Kararlardan biri Yeni Şafak gazetesi aleyhine açılmış bir davayla ilgili. Gazete, 23 Mart 2012 tarihinde, Deniz Feneri davasının eski savcıları Nadi Türkaslan, Mehmet Tamöz ve Abdulvahap Yaren in beraatla sonuçlanan yargılanmalarıyla ilgili bir haber yayımlamış.

Haberin başlığı şöyle: "Tahrifatçı Savcılar Yargıtay'da." Savcılar da bunun üzerine "tahrifatçı" denilerek kendilerine yayın yoluyla hakaret edildiği iddiasıyla suç duyurusunda bulunmuş. İstanbul 2. Asliye Ceza Mahkemesi, haberi "basın özgürlüğü" kapsamında değerlendirerek, sorumlu yazıişleri müdürü ve haberi yazan muhabir hakkında beraat kararı vermiş.

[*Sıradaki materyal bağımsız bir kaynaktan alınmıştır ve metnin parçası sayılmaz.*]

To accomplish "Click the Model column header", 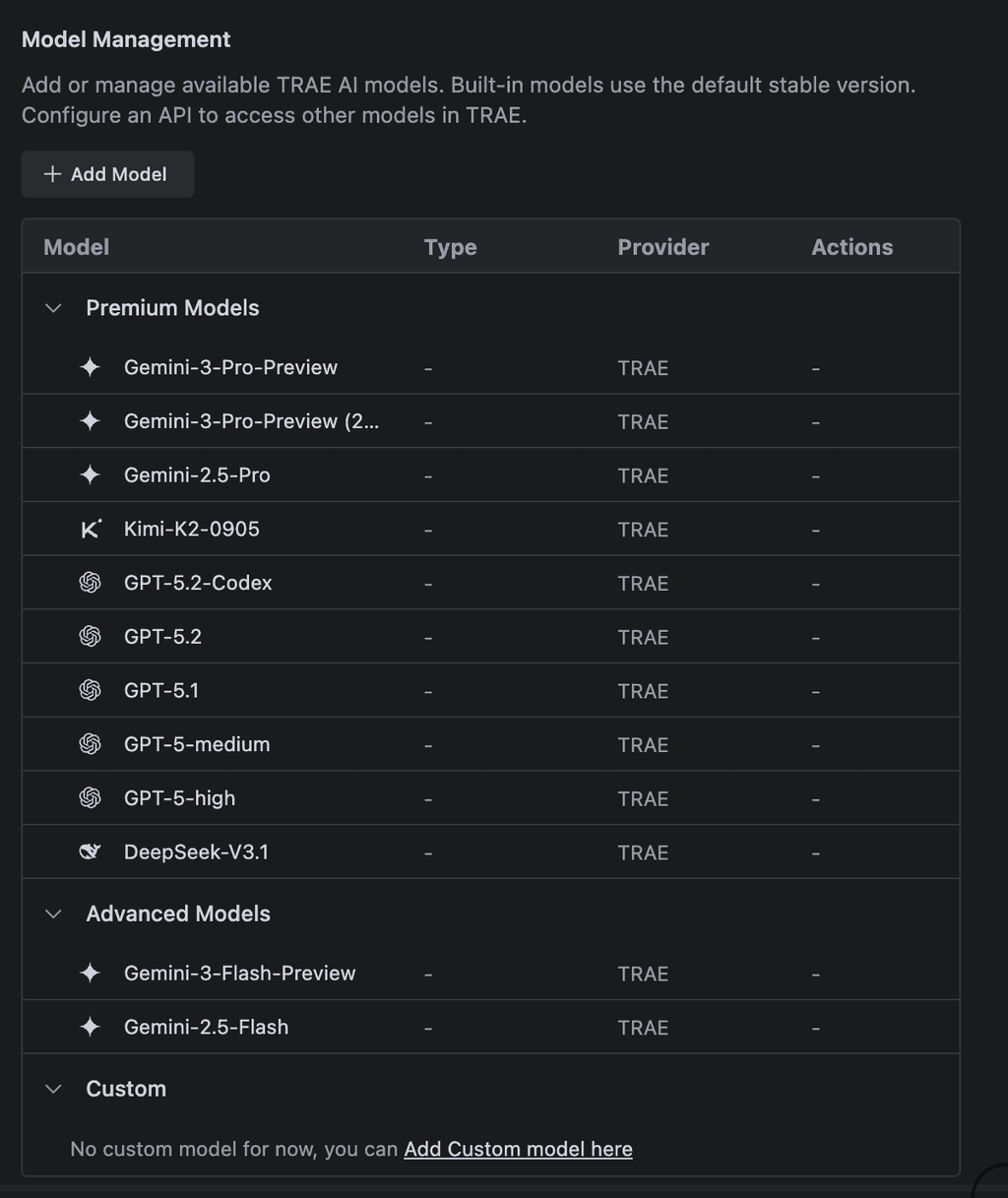I will point(76,246).
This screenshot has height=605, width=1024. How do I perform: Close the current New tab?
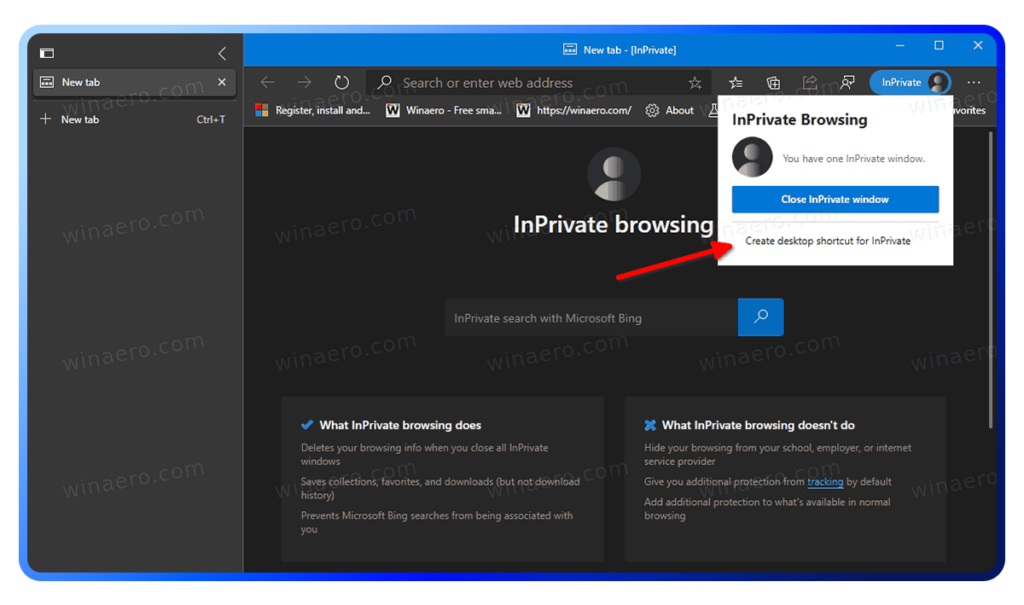(222, 82)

Kararda şöyle deniliyor: "Kovuşturma evresinde kişilerin suçlu olarak damgalanmalarını sağlayacak şekilde yayın yapmak suçunun yasal unsurlarının oluşmadığı anlaşılmakla, beraat kararı vermek gerekmiştir." İkinci karar Aydınlık gazetesinde yayımlanan bir haberle ilgili.

Gazetenin 7 Mayıs 2012 tarihli sayısında, Deniz Feneri savcılarının yargılanma aşamasında, "HSYK'nın Tahrifat Yaptığının Belgesi", "Savcıların Savunma Hakkı Kısıtlandı", "İşte HSYK'nın Tahrifat Yaptığı O Belge" başlıklarıyla bir haber yayımlanmış.

Haber Savcı Nadi Türkaslan'ın suçlandığı konunun bir benzerinin kendisine HSYK tarafından da yapıldığını anlatan sözlerine dayanıyor.

Haber üzerine İstanbul Basın Savcılığı re'sen harekete geçmiş, muhabir hakkında "yayın yoluyla hakaret" suçlamasıyla dava açılmış.

Bir önceki örnekte beraat kararı veren mahkeme bu kez muhabiri 11 ay 20 gün hapis cezasına mahkûm edip. kararın açıklanmasını ertelemiş.

Mahkeme kararında şöyle deniliyor: "Yayımlanan haberin, bizzat HSYK'nın şahsi kişiliğine yönelik olduğu, kamuoyu nezdindeki şeref ve saygınlığına saldırıda bulunarak, hukuka uygunluk ve eleştiri sınırının aşıldığı vs." Her iki kararı da okuduktan sonra, eski Türk filmlerindeki gibi "Yaşasın adalet!" diye bağırmak geldi içimden!